» **Directions for this task**:
Repeat the part of the Ukraine news summary below, starting with "Switzerland prepared to" and going on through "to send delegations.".

Ukraine passed watered-down version of mobilisation law. President Zelenskyy 16 April signed mobilisation reform bill to expand conscription, improve training and offer financial incentives amid recruitment difficulties. However, Syrskyi 9 April convinced govt to remove provisions on demobilisation and rotation of long-serving soldiers. Meanwhile, Zelenskyy 2 April signed bill lowering draft age from 27 to 25 in another attempt to replenish exhausted troops. 

U.S. approved military assistance for Kyiv. U.S. President Joe Biden 24 April signed into law long-awaited military aid package for Ukraine; announcement may prompt Russia to escalate attacks in coming weeks before arrival of new capacities. Meanwhile, German Chancellor Olaf Scholz 13 April announced Berlin will provide Kyiv with Patriot air defence system; NATO Sec Gen Jens Stoltenberg 19 April said NATO members would follow suit.

Switzerland prepared to host peace summit. Switzerland 10 April announced Ukraine peace summit on 15-16 June in Luzern city. Zelenskyy 6 April said 80-100 countries will likely join; Russia ruled out participation, though Bern is reportedly courting other BRICS states, including Brazil, India, China and South Africa, to send delegations. 

Europe & Central Asia


Ukrainian forces hastily built defensive lines in preparation for more Russian advances, Moscow pounded country with missile attacks, and Czech initiative sought to boost waning ammunition stocks.

» **Provided records**:
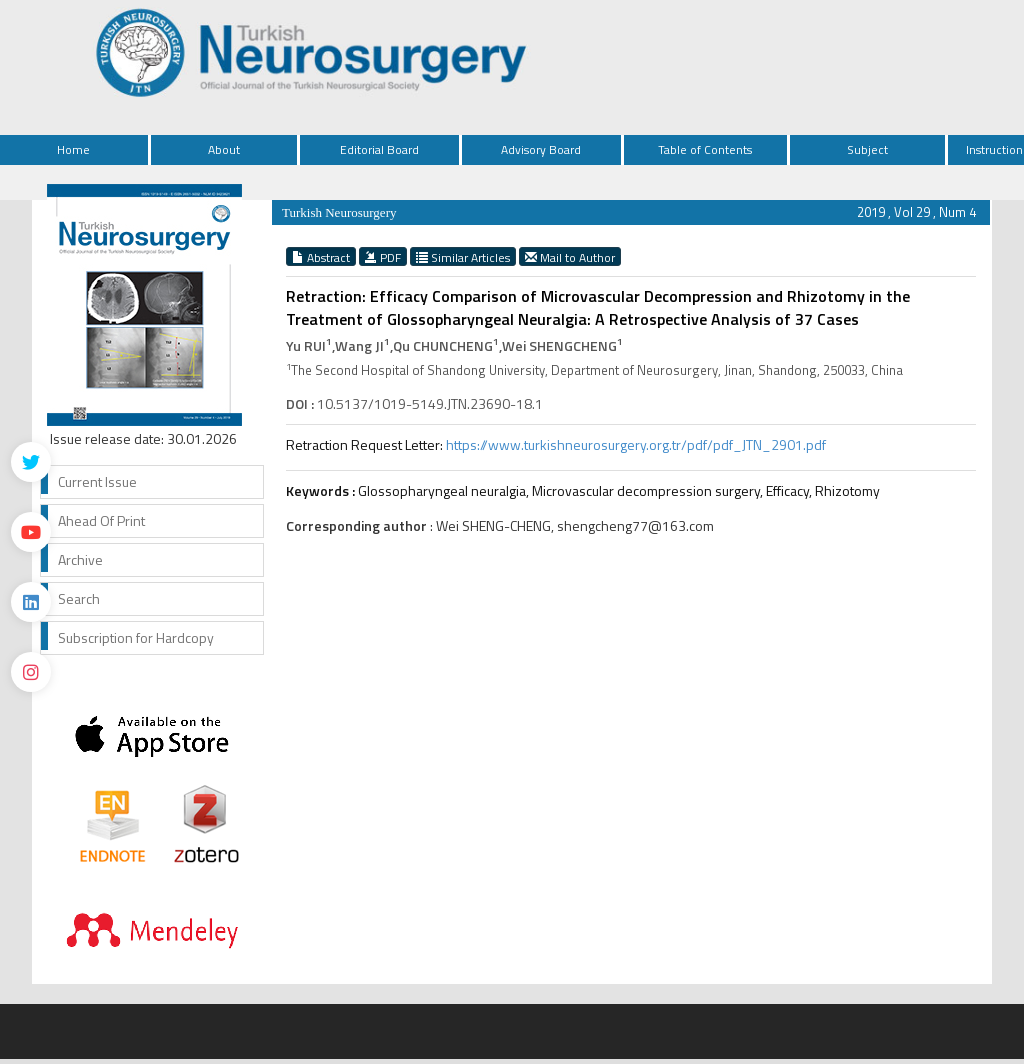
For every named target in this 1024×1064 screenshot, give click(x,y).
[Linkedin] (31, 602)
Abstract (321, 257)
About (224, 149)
* * *
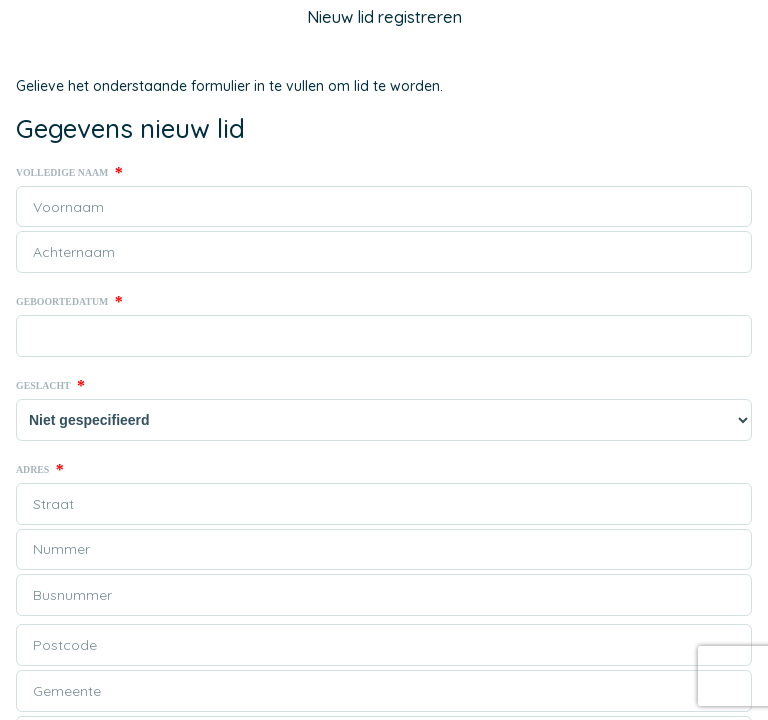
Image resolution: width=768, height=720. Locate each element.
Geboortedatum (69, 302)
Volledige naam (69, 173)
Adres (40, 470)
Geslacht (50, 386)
---
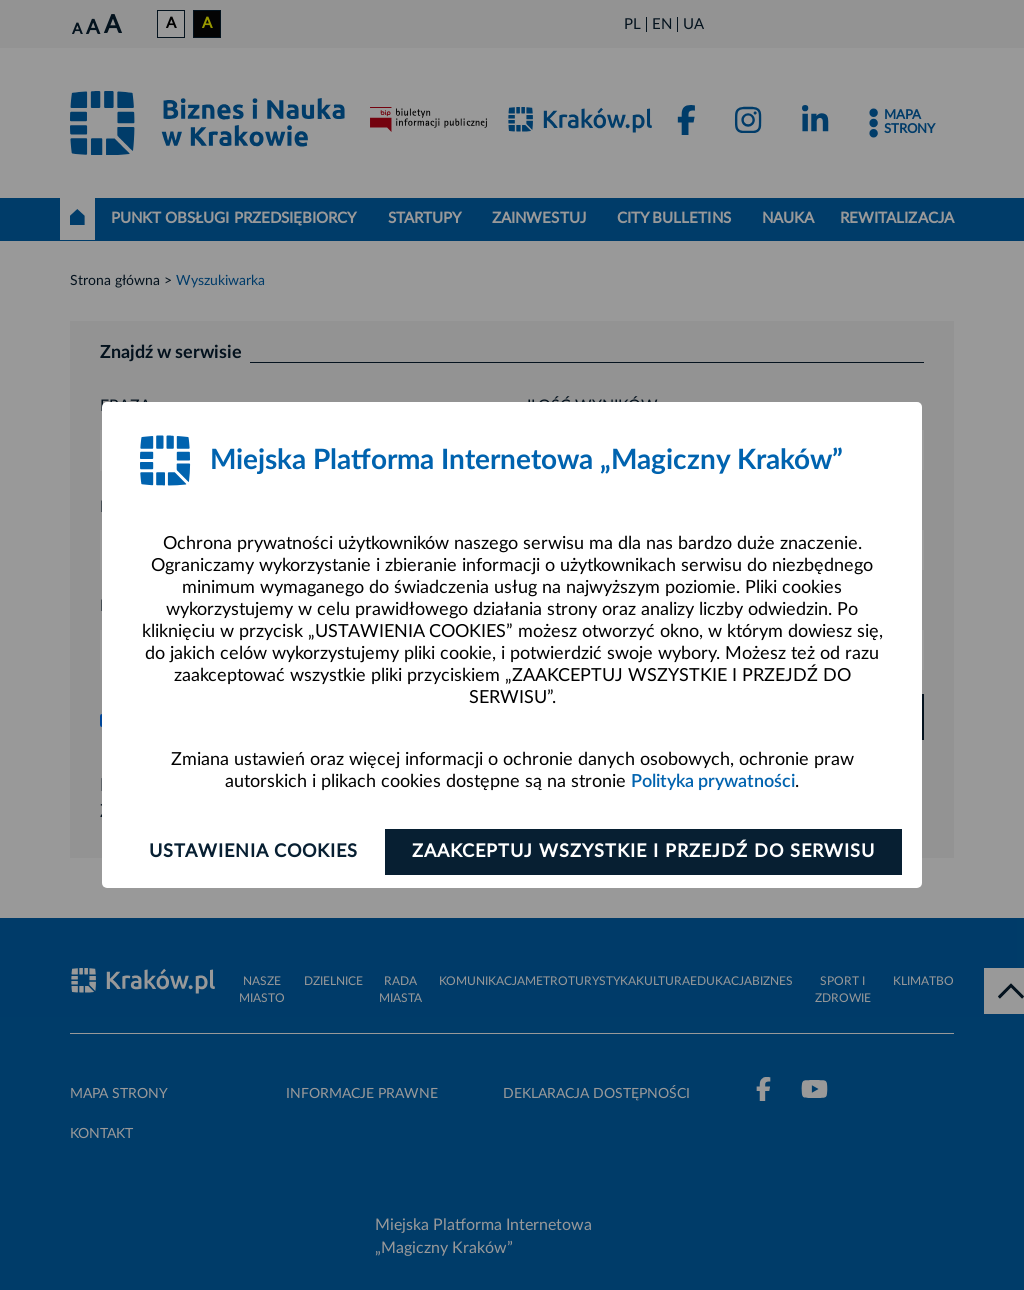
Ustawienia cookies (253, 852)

» **Task solution**:
Switzerland prepared to host peace summit. Switzerland 10 April announced Ukraine peace summit on 15-16 June in Luzern city. Zelenskyy 6 April said 80-100 countries will likely join; Russia ruled out participation, though Bern is reportedly courting other BRICS states, including Brazil, India, China and South Africa, to send delegations.